Já se suspeitava que esse inseto arrecadasse o recorde, mas um artigo publicado esta semana na revista ‘Current Biology’, pelo menos de acordo com os seus autores, é o primeiro a confirmá-lo através da sequenciação do genoma dessa espécie.
Mas a equipa de cientistas queria ir mais longe e perceber por que razão a Polyommatus atlantica, nativa das regiões montanhosas de Marrocos e do nordeste da Argélia, tem um tão grande número de pares de cromossomas.
Foi descoberto que os cromossomas dessa borboleta estavam “partidos” em ponto onde o material genético, o ADN, está menos compactamente enovelado. Dessa forma, e apesar do grande número de cromossomas, a P. atlantica parece ter a mesma quantidade de informação genética, mas essa está condensada em secções mais pequenas.
Os investigadores perceberam que quase todos os cromossomas desse animal estavam “partidos”, à exceção dos sexuais, e acreditam que é por isso que a borboleta tem uma tão grande quantidade de cromossomas, e estimam que terá começado com 24 pares, há cerca de três milhões de anos, período durante o qual acabou por chegar aos inusitados 229 pares.

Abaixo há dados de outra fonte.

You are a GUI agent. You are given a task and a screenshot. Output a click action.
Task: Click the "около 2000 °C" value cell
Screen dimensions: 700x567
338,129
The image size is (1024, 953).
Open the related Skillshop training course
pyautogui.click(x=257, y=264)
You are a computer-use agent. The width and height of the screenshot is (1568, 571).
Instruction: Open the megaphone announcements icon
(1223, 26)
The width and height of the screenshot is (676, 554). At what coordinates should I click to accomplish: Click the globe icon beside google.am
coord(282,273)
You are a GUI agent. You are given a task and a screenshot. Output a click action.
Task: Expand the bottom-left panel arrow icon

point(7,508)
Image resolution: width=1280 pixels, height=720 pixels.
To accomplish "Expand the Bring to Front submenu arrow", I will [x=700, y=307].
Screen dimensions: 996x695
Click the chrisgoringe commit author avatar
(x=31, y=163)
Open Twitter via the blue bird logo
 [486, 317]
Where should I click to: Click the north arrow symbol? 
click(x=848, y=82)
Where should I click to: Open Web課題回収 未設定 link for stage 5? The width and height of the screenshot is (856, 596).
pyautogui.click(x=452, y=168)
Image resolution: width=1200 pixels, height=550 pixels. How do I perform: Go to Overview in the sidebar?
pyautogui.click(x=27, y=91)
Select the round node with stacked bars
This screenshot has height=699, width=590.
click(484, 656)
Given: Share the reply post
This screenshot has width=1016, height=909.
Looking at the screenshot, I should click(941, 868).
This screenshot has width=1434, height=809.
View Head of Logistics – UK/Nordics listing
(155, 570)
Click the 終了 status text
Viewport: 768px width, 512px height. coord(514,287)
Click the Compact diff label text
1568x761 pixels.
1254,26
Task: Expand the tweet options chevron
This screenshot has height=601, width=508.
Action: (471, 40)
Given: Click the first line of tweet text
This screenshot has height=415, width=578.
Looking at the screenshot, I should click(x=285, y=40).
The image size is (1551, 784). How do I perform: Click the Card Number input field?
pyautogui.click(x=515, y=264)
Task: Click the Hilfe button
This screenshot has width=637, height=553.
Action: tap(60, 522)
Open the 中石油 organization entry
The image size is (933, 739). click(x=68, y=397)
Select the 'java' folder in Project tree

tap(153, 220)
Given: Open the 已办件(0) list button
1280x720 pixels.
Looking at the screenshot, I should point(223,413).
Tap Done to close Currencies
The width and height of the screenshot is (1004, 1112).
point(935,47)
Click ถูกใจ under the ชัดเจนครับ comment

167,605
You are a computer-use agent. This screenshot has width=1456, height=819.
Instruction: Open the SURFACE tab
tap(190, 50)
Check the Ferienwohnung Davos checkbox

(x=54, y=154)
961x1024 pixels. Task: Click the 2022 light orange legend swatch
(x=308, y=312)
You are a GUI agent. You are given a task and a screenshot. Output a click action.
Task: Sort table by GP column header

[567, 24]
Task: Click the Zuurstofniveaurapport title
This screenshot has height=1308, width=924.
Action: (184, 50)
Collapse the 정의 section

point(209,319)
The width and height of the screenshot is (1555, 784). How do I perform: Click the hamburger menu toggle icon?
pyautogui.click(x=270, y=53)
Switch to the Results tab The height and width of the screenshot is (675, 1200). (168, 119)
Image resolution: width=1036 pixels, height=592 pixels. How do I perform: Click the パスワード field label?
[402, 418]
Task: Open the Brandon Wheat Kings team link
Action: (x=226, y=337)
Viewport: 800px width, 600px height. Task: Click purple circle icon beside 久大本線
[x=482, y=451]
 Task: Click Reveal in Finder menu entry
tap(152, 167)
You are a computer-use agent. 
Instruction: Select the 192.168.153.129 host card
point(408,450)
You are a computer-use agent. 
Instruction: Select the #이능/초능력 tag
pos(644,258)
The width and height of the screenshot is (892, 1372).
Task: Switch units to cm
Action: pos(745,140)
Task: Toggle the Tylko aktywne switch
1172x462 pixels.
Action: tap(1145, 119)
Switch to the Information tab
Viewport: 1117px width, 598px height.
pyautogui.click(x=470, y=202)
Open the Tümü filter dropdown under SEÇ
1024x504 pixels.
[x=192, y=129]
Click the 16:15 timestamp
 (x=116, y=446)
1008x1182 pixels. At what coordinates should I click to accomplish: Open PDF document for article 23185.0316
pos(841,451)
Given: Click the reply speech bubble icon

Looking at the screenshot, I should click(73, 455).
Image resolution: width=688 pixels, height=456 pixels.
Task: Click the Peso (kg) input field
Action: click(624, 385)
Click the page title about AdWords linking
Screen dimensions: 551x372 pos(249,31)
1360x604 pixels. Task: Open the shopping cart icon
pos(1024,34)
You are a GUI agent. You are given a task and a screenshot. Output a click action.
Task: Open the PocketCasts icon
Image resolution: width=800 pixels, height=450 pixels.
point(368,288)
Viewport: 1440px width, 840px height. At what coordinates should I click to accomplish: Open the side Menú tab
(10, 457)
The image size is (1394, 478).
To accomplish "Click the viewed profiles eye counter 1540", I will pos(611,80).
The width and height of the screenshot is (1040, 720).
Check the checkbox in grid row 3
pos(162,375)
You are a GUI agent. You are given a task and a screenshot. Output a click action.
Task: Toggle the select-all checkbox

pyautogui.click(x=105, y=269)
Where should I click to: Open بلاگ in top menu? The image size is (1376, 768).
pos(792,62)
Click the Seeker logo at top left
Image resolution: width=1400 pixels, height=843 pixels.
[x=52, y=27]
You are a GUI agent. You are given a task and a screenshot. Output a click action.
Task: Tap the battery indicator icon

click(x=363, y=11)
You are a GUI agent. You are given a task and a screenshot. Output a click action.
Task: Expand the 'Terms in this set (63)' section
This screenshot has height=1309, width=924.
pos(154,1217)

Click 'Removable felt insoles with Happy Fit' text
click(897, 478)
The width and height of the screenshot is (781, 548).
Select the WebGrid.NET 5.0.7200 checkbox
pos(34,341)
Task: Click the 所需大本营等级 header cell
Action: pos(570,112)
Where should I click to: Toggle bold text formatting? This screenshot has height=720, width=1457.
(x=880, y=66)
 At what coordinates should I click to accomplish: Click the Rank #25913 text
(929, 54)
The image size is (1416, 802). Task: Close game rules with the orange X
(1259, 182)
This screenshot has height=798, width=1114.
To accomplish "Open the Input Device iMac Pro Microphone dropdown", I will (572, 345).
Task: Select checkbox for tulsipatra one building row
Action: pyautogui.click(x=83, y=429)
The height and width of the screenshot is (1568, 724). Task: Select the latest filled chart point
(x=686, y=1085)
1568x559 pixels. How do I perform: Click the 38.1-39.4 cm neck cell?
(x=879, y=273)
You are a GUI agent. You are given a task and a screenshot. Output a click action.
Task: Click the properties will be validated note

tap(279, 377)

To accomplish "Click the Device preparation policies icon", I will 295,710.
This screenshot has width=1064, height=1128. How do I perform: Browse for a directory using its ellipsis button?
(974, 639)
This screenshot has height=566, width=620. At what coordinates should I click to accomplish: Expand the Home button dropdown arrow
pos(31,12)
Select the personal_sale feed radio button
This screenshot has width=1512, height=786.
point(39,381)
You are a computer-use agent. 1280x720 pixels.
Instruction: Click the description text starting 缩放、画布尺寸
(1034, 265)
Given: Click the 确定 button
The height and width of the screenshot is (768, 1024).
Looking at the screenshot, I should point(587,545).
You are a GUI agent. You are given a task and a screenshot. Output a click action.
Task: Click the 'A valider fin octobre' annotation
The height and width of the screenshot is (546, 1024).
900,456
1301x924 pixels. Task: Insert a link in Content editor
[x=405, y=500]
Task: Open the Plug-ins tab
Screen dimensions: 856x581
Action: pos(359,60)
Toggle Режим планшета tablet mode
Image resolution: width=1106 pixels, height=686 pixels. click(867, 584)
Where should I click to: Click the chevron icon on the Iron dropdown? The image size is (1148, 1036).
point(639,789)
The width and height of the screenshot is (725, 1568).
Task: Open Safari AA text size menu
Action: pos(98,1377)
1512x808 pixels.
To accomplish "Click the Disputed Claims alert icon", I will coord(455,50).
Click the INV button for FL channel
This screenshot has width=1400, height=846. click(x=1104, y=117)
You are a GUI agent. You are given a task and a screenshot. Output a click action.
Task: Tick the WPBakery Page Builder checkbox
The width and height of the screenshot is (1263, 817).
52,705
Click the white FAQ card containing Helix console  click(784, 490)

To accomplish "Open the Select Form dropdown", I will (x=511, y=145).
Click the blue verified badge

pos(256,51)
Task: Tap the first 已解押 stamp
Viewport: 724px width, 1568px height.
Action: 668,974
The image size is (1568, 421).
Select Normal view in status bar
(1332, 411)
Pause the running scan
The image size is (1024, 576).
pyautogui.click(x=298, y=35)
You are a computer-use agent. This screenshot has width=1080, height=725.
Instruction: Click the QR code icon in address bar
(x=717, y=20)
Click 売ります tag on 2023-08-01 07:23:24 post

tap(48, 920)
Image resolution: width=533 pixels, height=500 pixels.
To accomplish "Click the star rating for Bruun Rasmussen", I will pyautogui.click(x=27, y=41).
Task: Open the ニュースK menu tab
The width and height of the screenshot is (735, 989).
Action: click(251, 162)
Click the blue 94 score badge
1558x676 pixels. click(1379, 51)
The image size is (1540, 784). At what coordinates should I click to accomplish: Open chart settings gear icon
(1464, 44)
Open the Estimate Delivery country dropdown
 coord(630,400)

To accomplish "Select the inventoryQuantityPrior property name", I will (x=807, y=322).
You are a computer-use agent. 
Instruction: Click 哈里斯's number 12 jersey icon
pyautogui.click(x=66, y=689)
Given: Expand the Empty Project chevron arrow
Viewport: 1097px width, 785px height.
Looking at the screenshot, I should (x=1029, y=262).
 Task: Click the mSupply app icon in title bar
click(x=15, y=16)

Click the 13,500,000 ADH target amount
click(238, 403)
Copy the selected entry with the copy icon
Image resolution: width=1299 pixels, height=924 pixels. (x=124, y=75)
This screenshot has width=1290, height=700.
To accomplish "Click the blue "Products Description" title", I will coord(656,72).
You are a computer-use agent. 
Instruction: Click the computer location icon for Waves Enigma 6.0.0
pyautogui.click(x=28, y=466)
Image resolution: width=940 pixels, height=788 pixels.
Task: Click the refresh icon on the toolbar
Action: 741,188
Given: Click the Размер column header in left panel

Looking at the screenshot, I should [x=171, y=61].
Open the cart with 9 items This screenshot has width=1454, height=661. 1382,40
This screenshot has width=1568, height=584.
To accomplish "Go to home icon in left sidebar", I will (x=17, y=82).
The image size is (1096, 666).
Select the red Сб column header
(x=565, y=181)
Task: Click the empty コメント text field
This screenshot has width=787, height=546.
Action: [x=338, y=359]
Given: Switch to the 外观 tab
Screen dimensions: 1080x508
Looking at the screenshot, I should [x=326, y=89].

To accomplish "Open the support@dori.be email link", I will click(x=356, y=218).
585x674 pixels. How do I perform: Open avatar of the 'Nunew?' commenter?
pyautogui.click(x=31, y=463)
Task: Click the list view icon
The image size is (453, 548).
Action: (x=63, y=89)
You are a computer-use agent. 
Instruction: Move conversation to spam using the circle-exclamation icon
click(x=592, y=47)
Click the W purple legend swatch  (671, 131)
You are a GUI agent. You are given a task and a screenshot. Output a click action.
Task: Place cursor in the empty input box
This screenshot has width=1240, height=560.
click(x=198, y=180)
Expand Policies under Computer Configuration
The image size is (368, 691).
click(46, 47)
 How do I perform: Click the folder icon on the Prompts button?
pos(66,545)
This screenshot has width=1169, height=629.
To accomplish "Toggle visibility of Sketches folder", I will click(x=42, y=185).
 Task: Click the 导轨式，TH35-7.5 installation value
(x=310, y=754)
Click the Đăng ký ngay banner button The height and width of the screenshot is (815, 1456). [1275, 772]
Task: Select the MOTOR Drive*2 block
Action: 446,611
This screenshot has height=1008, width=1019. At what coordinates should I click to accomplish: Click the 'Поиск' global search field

Dizem os especialistas que normalmente esse tipo de “mudanças cromossómicas extremas” pode ser prejudicial para os organismos, dando origem, por exemplo, a cancros. No entanto, salientam em comunicado, que as borboletas P. atlantica “evoluíram e sobreviveram durante milhões de anos” e que “só agora, devido às alterações climáticas e aos impactos humanos no ambiente (…) é que as suas populações estão sob ameaça”.
No artigo, é-nos sugerido que o maior número de cromossomas pode dar a esses insetos a capacidade para aumentarem a diversidade genética da sua espécie, uma vez que mais porções genéticas permitem mais combinações. Contudo, não afastam a possibilidade dessa complexidade poder torná-las mais vulneráveis à extinção.
Muitas questões estão ainda em aberto, pelo que os cientistas dizem ser necessários mais estudos e comparações com outras espécies de borboletas para perceber os genes que a P. atlantica perdeu ou preservou ao longo da sua história evolutiva, bem como para aprofundar o conhecimento sobre como surgem novas espécies.
Roger Vila, do Instituto de Biologia Evolutiva da Universitat Pompeu Fabra, em Barcelona (Espanha), e um dos autores do estudo, refere que quebras nos cromossomas foram já detetadas noutras borboletas, mas nada que se compare ao que acontece na P. atlantica, pelo que acredita que “há razões importantes para este processo que agora podemos começar a explorar”.
E acrescenta que, uma vez que os cromossomas “possuem todos os segredos de uma espécie”, investigar se a quebra cromossómica afeta o comportamento das borboletas “pode ajudar a criar uma imagem mais completa sobre como e porquê uma nova espécie surge”.